* WHAT THE TASK ASKS: Copy out the items starting with the line that contains "has height=428, width=653." and going on through the line that contains "This screenshot has height=1169, width=1568.", with "Identify" changed to "Find" and nothing else altered.

# # # # # # #

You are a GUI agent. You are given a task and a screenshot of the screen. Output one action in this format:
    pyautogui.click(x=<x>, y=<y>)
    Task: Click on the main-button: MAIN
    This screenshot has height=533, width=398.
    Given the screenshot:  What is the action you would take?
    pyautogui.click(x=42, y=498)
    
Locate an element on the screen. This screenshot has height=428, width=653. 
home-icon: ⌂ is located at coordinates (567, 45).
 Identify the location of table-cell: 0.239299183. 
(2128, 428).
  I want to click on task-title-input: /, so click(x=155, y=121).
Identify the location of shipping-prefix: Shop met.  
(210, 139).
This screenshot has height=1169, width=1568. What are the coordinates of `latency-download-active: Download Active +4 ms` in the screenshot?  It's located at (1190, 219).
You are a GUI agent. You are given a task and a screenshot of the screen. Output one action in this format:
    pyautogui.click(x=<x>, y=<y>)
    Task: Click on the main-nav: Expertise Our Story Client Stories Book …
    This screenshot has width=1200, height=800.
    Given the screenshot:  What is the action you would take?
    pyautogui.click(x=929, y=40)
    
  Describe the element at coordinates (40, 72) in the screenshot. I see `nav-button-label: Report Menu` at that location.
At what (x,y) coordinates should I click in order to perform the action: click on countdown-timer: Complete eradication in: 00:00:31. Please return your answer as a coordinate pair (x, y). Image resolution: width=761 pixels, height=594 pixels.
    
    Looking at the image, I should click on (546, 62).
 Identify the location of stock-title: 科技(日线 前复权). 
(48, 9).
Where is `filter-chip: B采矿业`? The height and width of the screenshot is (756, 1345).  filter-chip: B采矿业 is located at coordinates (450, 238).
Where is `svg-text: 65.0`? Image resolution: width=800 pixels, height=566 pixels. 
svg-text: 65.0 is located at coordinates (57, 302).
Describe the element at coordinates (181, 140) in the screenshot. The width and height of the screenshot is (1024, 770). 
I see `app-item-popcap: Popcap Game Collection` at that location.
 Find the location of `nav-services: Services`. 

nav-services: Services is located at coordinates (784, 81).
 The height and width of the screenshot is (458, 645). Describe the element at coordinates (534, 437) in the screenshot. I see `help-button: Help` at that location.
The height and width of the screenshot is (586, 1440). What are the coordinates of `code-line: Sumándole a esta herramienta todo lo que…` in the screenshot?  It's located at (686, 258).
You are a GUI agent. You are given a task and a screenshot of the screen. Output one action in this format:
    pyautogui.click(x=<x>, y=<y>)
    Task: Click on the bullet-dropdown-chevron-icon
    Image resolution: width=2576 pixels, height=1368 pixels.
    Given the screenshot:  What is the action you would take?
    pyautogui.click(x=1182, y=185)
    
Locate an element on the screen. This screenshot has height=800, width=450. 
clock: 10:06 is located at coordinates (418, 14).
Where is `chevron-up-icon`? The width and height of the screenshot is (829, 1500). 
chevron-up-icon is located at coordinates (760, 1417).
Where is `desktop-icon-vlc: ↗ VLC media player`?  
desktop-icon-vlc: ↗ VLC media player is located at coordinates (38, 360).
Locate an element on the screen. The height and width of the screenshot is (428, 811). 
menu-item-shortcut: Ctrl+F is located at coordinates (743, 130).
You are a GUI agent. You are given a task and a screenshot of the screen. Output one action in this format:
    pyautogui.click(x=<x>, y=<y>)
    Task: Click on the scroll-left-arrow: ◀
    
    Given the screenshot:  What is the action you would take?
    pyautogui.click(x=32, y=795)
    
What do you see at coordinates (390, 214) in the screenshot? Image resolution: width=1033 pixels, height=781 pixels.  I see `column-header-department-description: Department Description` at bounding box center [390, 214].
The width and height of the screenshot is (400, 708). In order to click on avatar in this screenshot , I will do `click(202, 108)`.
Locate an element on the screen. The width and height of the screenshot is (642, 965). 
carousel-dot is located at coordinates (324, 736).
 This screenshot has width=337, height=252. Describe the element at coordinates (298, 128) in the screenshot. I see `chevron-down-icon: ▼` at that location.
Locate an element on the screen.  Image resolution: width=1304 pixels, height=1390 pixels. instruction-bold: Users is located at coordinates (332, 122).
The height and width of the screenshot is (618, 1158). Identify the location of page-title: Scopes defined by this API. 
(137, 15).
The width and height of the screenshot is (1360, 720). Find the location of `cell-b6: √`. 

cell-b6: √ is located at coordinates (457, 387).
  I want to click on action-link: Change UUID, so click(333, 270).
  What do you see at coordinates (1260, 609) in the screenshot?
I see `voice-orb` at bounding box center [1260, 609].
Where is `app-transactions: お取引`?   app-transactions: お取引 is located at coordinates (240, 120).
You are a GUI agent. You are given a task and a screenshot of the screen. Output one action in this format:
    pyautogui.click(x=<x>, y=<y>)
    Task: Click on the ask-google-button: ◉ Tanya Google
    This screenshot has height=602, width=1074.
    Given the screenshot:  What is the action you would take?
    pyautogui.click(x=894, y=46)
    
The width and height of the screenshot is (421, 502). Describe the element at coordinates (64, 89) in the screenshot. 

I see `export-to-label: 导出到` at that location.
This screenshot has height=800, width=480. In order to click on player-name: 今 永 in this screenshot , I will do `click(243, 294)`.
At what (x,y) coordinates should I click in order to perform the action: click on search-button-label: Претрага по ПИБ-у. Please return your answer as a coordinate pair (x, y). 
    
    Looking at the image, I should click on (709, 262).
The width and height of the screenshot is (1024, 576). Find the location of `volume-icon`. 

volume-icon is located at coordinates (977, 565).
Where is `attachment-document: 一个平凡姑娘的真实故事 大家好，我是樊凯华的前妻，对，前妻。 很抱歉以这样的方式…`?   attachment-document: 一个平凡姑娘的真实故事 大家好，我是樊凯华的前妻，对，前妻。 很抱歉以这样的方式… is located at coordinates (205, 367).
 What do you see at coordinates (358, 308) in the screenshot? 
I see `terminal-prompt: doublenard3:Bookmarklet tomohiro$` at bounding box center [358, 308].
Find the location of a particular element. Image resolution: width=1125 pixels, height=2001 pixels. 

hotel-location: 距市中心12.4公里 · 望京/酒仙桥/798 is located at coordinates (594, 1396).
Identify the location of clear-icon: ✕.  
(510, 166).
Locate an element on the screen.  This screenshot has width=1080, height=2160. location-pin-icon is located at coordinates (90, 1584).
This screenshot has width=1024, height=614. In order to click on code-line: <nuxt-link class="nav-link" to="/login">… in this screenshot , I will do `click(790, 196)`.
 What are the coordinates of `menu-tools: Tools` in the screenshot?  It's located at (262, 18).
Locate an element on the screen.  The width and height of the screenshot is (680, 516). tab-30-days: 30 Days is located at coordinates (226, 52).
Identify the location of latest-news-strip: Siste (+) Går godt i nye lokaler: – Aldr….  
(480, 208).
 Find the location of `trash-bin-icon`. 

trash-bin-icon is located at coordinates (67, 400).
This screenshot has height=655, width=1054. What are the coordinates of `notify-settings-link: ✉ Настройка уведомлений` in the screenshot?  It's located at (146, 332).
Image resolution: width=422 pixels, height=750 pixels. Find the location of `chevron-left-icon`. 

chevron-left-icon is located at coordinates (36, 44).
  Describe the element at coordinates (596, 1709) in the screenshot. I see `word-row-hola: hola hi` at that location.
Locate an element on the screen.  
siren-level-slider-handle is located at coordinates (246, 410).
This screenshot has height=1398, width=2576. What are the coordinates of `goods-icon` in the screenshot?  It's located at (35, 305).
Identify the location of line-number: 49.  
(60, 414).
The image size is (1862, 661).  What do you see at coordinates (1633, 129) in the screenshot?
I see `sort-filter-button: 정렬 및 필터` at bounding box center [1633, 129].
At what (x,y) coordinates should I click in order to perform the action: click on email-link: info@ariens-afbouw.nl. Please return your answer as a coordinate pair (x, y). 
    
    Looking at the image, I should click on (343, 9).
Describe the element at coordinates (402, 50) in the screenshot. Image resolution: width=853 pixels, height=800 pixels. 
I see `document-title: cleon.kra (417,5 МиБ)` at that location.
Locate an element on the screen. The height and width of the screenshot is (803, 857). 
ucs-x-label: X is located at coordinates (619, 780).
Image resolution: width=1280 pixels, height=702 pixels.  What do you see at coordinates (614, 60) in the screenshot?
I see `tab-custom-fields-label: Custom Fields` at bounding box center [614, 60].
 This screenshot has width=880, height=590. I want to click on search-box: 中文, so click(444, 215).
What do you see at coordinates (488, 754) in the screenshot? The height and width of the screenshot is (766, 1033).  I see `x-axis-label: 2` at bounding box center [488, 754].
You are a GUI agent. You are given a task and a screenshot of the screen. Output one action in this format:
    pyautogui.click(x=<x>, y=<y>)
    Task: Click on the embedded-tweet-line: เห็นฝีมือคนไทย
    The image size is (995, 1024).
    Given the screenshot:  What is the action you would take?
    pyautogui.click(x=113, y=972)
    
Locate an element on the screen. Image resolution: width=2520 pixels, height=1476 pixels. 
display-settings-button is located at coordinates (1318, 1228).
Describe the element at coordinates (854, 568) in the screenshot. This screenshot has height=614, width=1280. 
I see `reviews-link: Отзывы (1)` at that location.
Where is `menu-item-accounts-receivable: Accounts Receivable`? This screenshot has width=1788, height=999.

# # # # # # #

* RESPONSE:
Locate an element on the screen. This screenshot has height=428, width=653. 
home-icon: ⌂ is located at coordinates (567, 45).
 Find the location of table-cell: 0.239299183. 
(2128, 428).
  I want to click on task-title-input: /, so click(x=155, y=121).
Find the location of shipping-prefix: Shop met.  
(210, 139).
This screenshot has height=1169, width=1568. What are the coordinates of `latency-download-active: Download Active +4 ms` in the screenshot?  It's located at (1190, 219).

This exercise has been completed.